Differencing pre- and post-fire fuel load maps allowed us to estimate fuel consumption across fire extents. Both fires were dominated by low severity fire as indicated by MTBS dNBR (90–96%), which generally corresponds to non-crown fire in this area (Hoff et al. 2019); therefore, on average across fire extents, available canopy fuel was greater in 2020 than it was in 2019. Our maps did, however, document available canopy fuel consumption in areas that burned severely, as indicated by dNBR. Low canopy fuel consumption (average of 0.07 Mg ha− 1 for pixels that burned severely) relative to surface fuel consumption (average of 14.0 and 16.1 Mg ha− 1) was expected, as surface fuel loads were an order of magnitude greater. dNBR was moderately correlated with surface fuel consumption, but uncorrelated with canopy fuel consumption, likely because little to no canopy fuel burned in these fires which burned predominantly at low severity. For other fires where crown fire is more prevalent, dNBR would likely be related more strongly to canopy fuel consumption. Our finding of moderate correlation between dNBR and surface fuel consumption suggests that dNBR could possibly be used as an index of surface fuel consumption for low-severity fires, although physically based estimates of consumption derived from pre- and post-fire lidar are likely superior. Our estimates of average fuel consumption (14.0–16.1 Mg ha− 1) and total surface fuel consumption (125.3 ± 54.6 and 27.6 ± 12.0 Gg for the Castle and portion of the Ikes Fires, respectively) are similar in magnitude but less than those of McCarley et al. (2020), who estimated average total fuel consumptions of 45–66 Mg ha− 1 and consumption totals ranging from 224 to 713 Gg for a portion of the 2011 Las Conchas Fire (49 km2) in New Mexico and the 2012 Pole Creek Fire (108 km2) in Oregon. As multitemporal lidar becomes more common, additional similar analyses estimating consumption will be possible. Such consumption estimates can increase our understanding of land/atmosphere exchanges of carbon.

Conclusions

Airborne lidar, when combined with field observations, can be used to predict and map canopy and surface fuel loads with moderate accuracy across landscapes. We found that surface fuel loads were related to time since fire and present a remote sensing framework for quantifying landscape temporal dynamics in surface fuel accumulation. Our finding that fuel loads were related to time since fire suggests that future work that aims to map fuel loads with remote sensing can benefit from considering fire and other disturbance history.

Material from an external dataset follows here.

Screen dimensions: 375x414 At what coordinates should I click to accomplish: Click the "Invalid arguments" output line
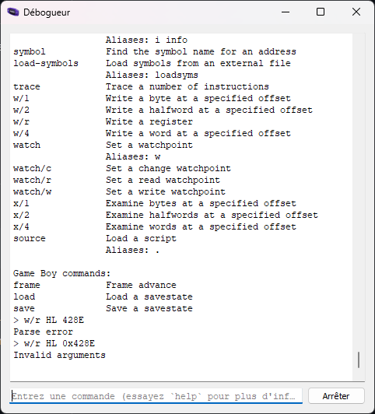click(59, 355)
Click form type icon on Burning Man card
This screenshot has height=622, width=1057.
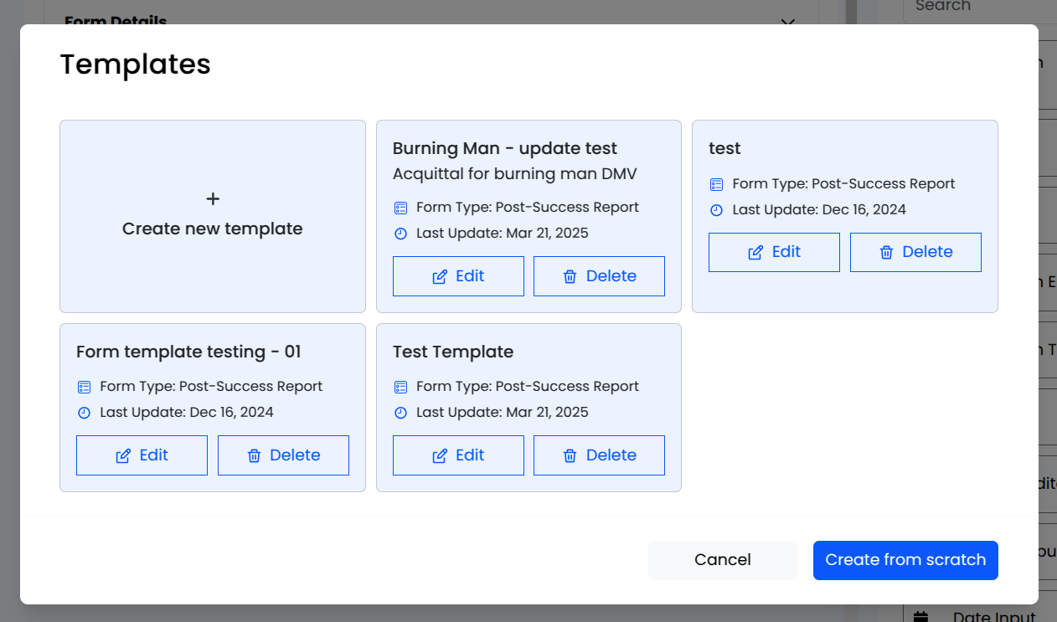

Landscape scale fuel load maps derived from active remote sensing can provide unbiased geospatial decision support information to forest, wildland fire, and wildlife managers, helping them assess current conditions and plan future treatments for wildland fire risk reduction and long-term ecosystem resilience. As airborne lidar becomes more common in forested landscapes, our methods can also serve as a framework for estimating landscape scale fire emissions and assessing ecosystem dependent relationships, such as post disturbance fuel loading trajectories. The novel approaches described here can be especially useful in landscapes prone to uncharacteristically high severity wildfire due to climate change, such as the sky islands of the southwestern United States.